Although the weather isn’t cooperating this week we are definitely heading towards that time of year when we crave apples, fuzzy sweaters, and all our favorite fall activities. Here are some of my ideas for keeping the littles and slightly less than littles busy on a budget!
Scarecrow Fest: One of my favorite fall festivals in St. Charles! Last year it got ‘covi-fied’ (that’s modified due to Covid restrictions) down into the ‘Scarecrow Stroll’. This year it looks like they have hybrid-ised it into a combination of the original Scarecrow Festival and the self paced, Covid-friendly, Scarecrow Stroll. It’s completely free to wander through the down town St. Charles business district and check out all the fun and original scarecrows that have been put on display. There will also be many fun fall photo opportunities along the way. For a small fee you can purchase a kit to take home and make your very own scare crow (last year it was $5 and went to support the local Boy Scouts). Just be prepared if you purchase one- it comes with a bale of hay…and it is HEAVY! It looks like they have brought back the fall craft show in Pottawatomi park as well and some new children’s events that I can’t wait to check out in Lincoln Park. Definitely worth a look- see link below.
Big Truck Show: Another totally free event. I would recommend this mostly for the younger kids. Basically a bunch of fun big vehicles like fire trucks, ambulances, fleet, and construction trucks are parked in the lot at James O. Breen community center and the kids can come and crawl in, on, and around them.
Story Walk: Fun and totally free! Another activity defiantly geared toward the younger crowd in response to Covid restrictions. It is a drop in, self paced activity located in the LeRoy Oakes Forest Preserve. Basically, the library has taken a children’s story, blown up the pages, and posted them on sign posts along the trail so that you can read and take a ‘toddler-sized’ hike at the same time. The path is stroller friendly, but a bit difficult to find. If you follow Google maps’ directions you will pass a nature center/welcome center, some old red barns, and then you will come to a point where you can no longer drive strait forward. There will be an old historic house on your right- turn left though and follow the path to a parking lot with picnic areas and rest rooms. You can park here and follow the paved path to your left (away from the bathrooms) and over a small bridge where you will begin to see the story signs on the right hand side of the path. From there, you can make your hike as long or as short, as easy or as challenging as you would like. Check out the link below for more information and the address.
Seasonal Reads: This last time we stopped in at the local library we discovered a whole display dedicated to seasonal books.
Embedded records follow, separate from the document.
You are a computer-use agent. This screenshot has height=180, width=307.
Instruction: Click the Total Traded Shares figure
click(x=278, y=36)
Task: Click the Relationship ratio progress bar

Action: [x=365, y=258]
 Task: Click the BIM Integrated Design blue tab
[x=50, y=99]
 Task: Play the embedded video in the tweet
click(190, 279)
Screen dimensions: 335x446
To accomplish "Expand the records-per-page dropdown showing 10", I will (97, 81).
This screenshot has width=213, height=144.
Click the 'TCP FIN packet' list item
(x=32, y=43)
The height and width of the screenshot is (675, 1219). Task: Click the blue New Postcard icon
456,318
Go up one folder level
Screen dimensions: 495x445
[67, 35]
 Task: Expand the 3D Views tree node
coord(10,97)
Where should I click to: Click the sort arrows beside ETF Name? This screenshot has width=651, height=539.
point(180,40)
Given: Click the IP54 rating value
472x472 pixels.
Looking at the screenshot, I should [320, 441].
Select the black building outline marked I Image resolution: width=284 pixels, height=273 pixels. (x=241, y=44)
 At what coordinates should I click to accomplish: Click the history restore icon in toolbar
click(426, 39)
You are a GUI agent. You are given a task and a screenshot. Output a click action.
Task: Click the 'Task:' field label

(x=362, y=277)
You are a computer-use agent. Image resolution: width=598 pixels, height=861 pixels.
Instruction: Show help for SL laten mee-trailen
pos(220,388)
Amongst our favorites to read out in the hammock under the changing leaves: Pumpkin Jack, by: Will Hubbell, Fall Apple Fun, by: Martha E. H. Rustad, and From Seed to Pumpkin by: Wendy Pfeffer.
Crafts and Activities:
Apple or Leaf Painting: We are lucky enough to have apple trees that no one has claimed ownership of growing in the easment behind our yard so we walk over and pick an apple or two, cut it in half, dip it in fall colored paint and use it like a stamp to create fun fall pictures. Similarly, you can go on a walk and collect some fall leaves, bring them home, coat them in paint, and drop them onto paper to create another fall inspired masterpiece. You can even combine the two for the ultimate fall picture!
Leaf rubbings: Again, enjoy a nice fall walk through your favorite park and collect some leaves, place them under a sheet of white paper and use your favorite crayon to color lightly over the top to reveal the outline of the leaf.
Sensory Corn: I stumbled upon this idea by accident one year at the Oswego fall festival. They had taken cheap plastic swimming pools and filled them with dried corn. I literally couldn’t get my daughter away from it! You can purchase a pretty heafty size bag of dried corn from Farm and Fleet for around eight dollars. I drained and dried my son’s water table and filled it with the corn- voila! Hours of sensory fun! I am pretty sure this is the squirrel’s favorite fall activity as well.
Melted Wax Leaf Pictures: This is my favorite fall art project. My mom used to make these with us every year and I have no idea where she came up with the idea, but it is brilliant. Every house with kids has that box of broken crayons right? Take the wrapper off the fall colored ones, roll out a sheet of wax paper, take some of those leaves that you collected on your previous walks (now pressed flat under a book for a day or two), and lay them on the wax paper. Use a potato peeler to shred the crayon onto the leaves. Sandwich that together with another layer of wax paper. Put a thin towel on top of this and then iron it with a warm iron to make the crayon wax melt. Once it cools you will have a pretty awesome fall leaf picture!
As always, keep these ideas in mind as you explore your own neck of the woods! Feel free to expand and improve on them and make them your own as you savor the season!